-------- PROVIDED DATA

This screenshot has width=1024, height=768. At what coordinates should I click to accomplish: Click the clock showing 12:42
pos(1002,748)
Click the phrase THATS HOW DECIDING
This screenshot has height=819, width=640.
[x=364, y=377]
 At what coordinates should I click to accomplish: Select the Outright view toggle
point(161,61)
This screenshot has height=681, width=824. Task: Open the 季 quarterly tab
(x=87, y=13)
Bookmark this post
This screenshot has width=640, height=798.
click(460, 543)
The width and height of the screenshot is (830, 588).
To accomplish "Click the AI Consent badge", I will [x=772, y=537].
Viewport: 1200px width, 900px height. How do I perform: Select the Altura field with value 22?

----------------

_DIRECTIONS_
Write down every record shown above precisely.

_THE ANSWER_
This screenshot has width=1024, height=768. At what coordinates should I click to accomplish: Click the clock showing 12:42
pos(1002,748)
Click the phrase THATS HOW DECIDING
This screenshot has height=819, width=640.
[x=364, y=377]
 At what coordinates should I click to accomplish: Select the Outright view toggle
point(161,61)
This screenshot has height=681, width=824. Task: Open the 季 quarterly tab
(x=87, y=13)
Bookmark this post
This screenshot has width=640, height=798.
click(460, 543)
The width and height of the screenshot is (830, 588).
To accomplish "Click the AI Consent badge", I will [x=772, y=537].
Viewport: 1200px width, 900px height. How do I perform: Select the Altura field with value 22?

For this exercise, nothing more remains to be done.